**MATERIAL PROVIDED:**
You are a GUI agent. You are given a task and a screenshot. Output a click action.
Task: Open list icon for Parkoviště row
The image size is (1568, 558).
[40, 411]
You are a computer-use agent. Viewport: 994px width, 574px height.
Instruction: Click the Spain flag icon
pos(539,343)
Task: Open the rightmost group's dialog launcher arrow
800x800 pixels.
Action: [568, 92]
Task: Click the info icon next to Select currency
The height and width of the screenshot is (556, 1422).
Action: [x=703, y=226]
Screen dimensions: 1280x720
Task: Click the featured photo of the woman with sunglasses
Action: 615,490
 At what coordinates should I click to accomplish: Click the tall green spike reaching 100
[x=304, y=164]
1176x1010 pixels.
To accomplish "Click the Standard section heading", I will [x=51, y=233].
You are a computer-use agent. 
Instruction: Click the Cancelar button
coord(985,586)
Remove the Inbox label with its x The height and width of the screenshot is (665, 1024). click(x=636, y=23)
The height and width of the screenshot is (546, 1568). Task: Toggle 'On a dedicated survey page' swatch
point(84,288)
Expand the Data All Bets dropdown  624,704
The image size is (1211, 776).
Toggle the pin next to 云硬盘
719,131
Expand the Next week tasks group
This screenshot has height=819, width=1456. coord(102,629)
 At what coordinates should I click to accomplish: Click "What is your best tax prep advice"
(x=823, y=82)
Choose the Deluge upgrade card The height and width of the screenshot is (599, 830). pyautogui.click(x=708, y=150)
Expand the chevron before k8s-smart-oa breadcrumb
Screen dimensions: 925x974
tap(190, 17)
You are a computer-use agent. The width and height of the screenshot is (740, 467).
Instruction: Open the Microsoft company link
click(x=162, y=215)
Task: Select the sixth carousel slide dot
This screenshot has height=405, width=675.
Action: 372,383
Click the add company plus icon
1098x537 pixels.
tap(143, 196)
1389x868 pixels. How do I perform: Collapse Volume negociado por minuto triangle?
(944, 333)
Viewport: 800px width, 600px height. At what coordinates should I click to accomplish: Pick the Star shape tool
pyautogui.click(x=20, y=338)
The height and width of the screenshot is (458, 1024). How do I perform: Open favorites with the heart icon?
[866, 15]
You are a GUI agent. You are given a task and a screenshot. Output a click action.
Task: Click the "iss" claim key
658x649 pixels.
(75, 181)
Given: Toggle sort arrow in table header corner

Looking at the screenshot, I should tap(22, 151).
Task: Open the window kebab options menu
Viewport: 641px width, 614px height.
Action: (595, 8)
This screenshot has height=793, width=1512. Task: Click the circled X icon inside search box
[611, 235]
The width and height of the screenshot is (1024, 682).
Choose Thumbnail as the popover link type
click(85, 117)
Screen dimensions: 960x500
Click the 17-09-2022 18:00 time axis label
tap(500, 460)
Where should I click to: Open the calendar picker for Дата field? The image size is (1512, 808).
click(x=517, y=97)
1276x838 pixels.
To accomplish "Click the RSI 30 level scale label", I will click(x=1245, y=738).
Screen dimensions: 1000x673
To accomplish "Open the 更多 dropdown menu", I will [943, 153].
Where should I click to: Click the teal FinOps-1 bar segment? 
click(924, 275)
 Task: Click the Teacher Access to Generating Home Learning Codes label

**YOUR INSTRUCTIONS:**
Say how many lines above hold the word "computer", giving only the count.

**SOLUTION FOR THIS EXERCISE:**
3